Is innovation dead or are we on the cusp of new technological revolutions? Without resolving this epic debate, we believe that market conditions today are conducive to investing in companies with disruptive potential, but it takes a sober approach to find big dreams that can deliver big returns.
For investors, innovation is important because it often drives productivity improvements and higher profit margins. From 2000 to 2008, US productivity declined sharply. Yet even then, there was evidence that innovation created value. According to one academic study, innovation-focused countries that issued high numbers of patents and spent aggressively on research and development (R&D) between 2006 and 2008 boosted productivity in 2009.1
In recent years, productivity has broadly improved. Meanwhile, there is now a wide dispersion of long-term earnings growth forecasts. We interpret this as a sign that analysts think earnings of a few, select companies are poised for a prolonged departure from historical levels. In other words, analysts believe there are big dreams in the market that could trigger disruption and boost profitability.
When Dreams Become Nightmares
Market dreams don’t always have happy endings. During the Nifty Fifty years in the 1960s and 1970s, it was widely believed that the largest companies would grow forever. More recently, visions of another 20 years of explosive emerging-market and commodities growth were quite common.
So is there really a point to investing in dreams? We think so—but beware of fantasies. Even though the tech bubble has made people wary of the “next big thing,” we think there are still disruptive technologies out there that can generate productivity gains when they reach the market.
Personalization Revolution Is Developing
Information technology is a case in point. According to a study by Bernstein’s semiconductor team, Moore’s Law—which stipulates that the processing power of silicon chips doubles every two years or so—is set to continue for the next 20–30 years.
Beyond semiconductors, a recent McKinsey study has identified several areas that could disrupt our current world order over the next decade, from self-driving vehicles to robotics and cloud technology.2 We see a common thread to the current wave of innovation: customization and personalization of products and services. Whether it’s a tailored medical treatment based on your genetic makeup or a personalized online shopping experience, new technology is increasingly finding ways to tap into individual needs and preferences. But where should investors begin?
R&D Patterns Are Insightful
Start by looking at R&D patterns. About 40% of industries are R&D intensive, devoting more than 2% of sales to R&D. And companies that invest in R&D more than their industry average tend to deliver greater profit growth and better returns, according to our research (Display).
The problem is that the benefits of above-average R&D spending tend to be highly episodic (Display). For example, after the tech bubble, stocks of companies with higher-than-average R&D spending underperformed dramatically.

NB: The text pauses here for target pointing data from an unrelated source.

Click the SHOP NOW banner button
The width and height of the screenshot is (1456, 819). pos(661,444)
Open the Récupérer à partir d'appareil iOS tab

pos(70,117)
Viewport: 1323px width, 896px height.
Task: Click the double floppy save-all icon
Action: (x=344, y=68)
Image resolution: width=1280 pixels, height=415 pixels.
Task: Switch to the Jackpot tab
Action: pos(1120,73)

The good news is that we can also identify periods in which big R&D spenders did well. In those periods, three key conditions prevailed: first, R&D-to-sales ratios were increasing sharply. Second, estimated long-term growth rates were rising significantly. And third, the spread between high and moderate long-term growth rates was wide—meaning there were dreams to be captured. Today, all three conditions exist, so it’s probably a good time to invest in innovation.
Identifying Industries and Companies
Our research suggests that increasing R&D-to-sales ratios for a given industry tends to lead to favorable performance. The challenge is to find industries where innovation is most likely to be rewarded, but are not crowded because of a high proportion of favorable analyst ratings.

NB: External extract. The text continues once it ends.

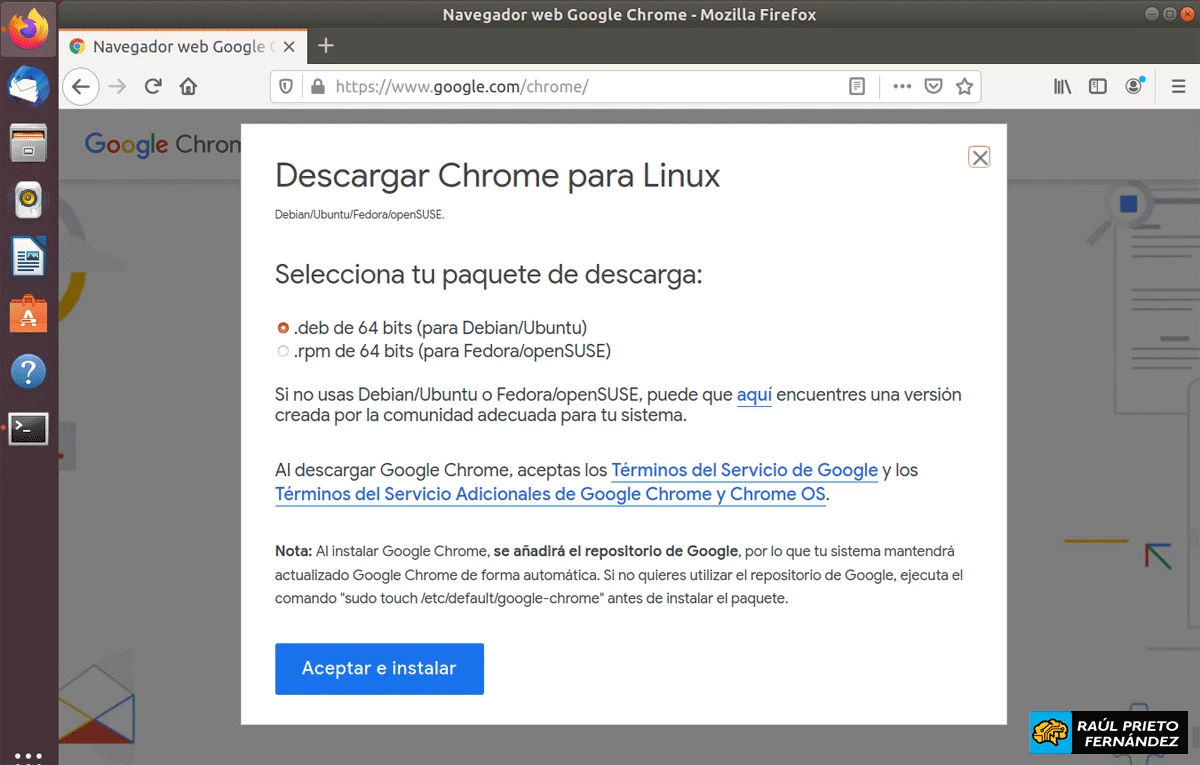Select the .rpm de 64 bits package

click(x=282, y=351)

At the individual company level, a combination of a premium price/book valuation, rising return on equity and increasing R&D-to-sales is often a good sign of an R&D-intensive stock with promising return potential. So on average, it is better to look for companies willing to commit R&D resources in fast-growing market areas, rather than to look for a single “game-changing” company in a mature sector.

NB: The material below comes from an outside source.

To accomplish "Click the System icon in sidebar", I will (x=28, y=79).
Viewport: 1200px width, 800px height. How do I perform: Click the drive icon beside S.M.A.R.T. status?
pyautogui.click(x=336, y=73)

1. B.H. Hall, Innovation and Productivity (National Bureau of Economic Research, June 2011).
2. McKinsey Global Institute, Disruptive Technologies: Advances That Will Transform Life, Business and the Global Economy (May 2013).
The views expressed herein do not constitute research, investment advice or trade recommendations and do not necessarily represent the views of all AllianceBernstein portfolio-management teams.
Vadim Zlotnikov is Chief Market Strategist for AllianceBernstein.